## What the task requires
With the images removed, return every line below exactly as it reads.

## Listed entries
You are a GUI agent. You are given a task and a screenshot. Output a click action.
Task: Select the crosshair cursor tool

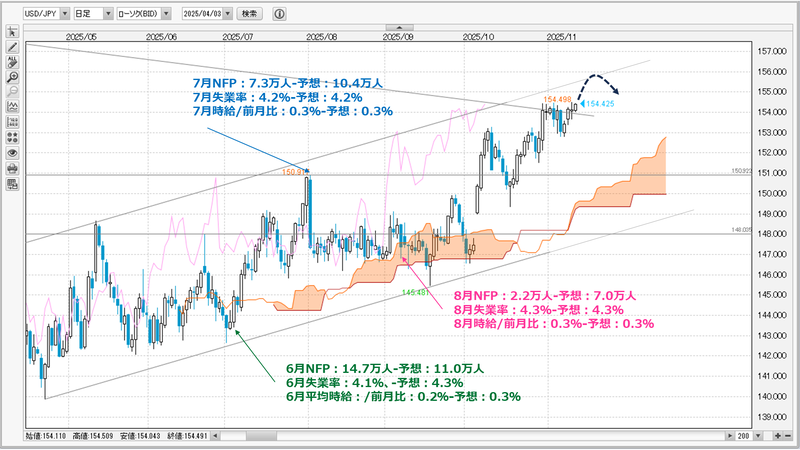(x=12, y=32)
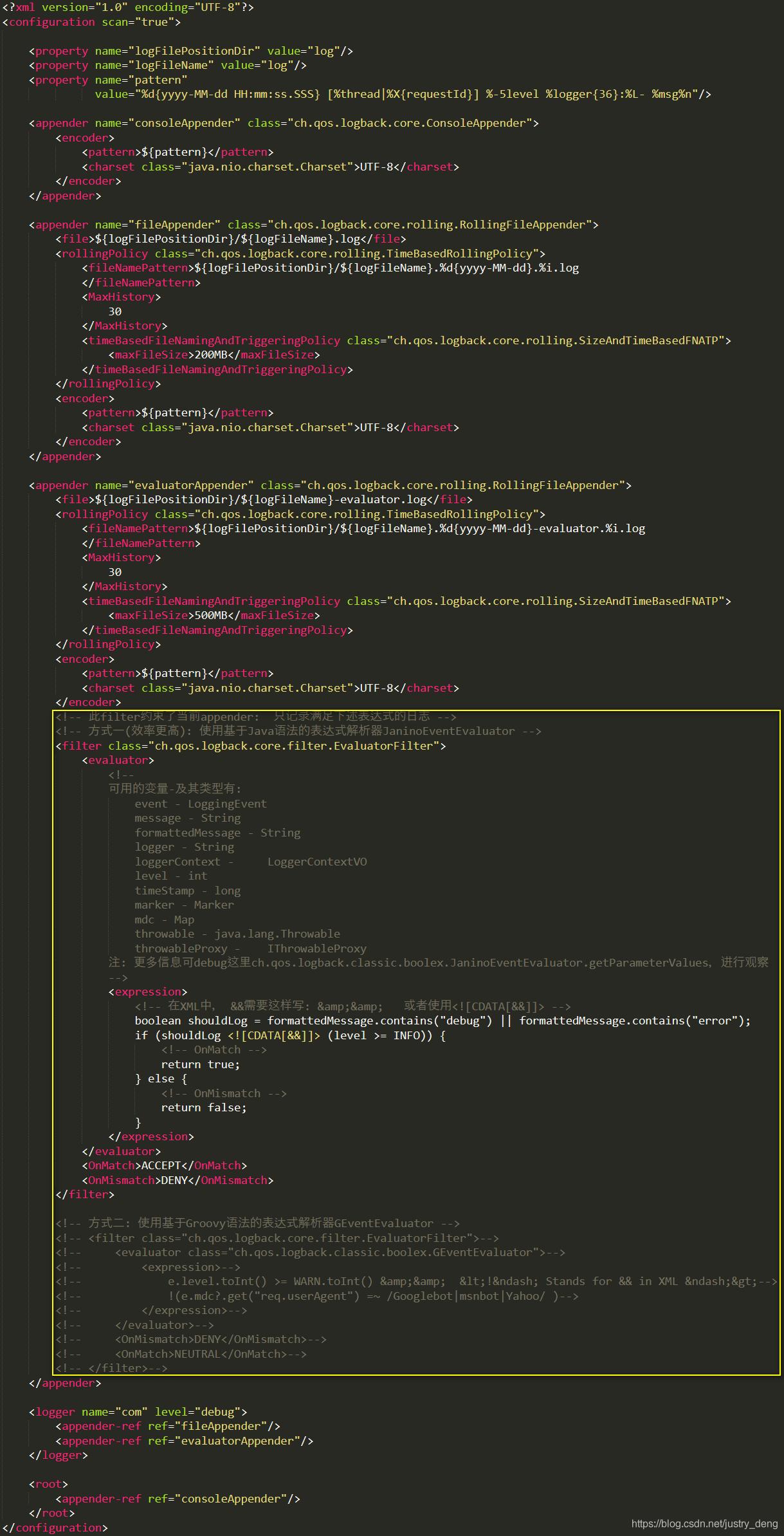784x1536 pixels.
Task: Click the 'return false;' statement
Action: click(x=203, y=1107)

## Output for this task
You are a GUI agent. You are given a task and a screenshot. Output a click action.
Task: Select the crosshair cursor tool

(x=12, y=32)
784x1536 pixels.
Task: Click the 'return false;' statement
Action: click(x=203, y=1107)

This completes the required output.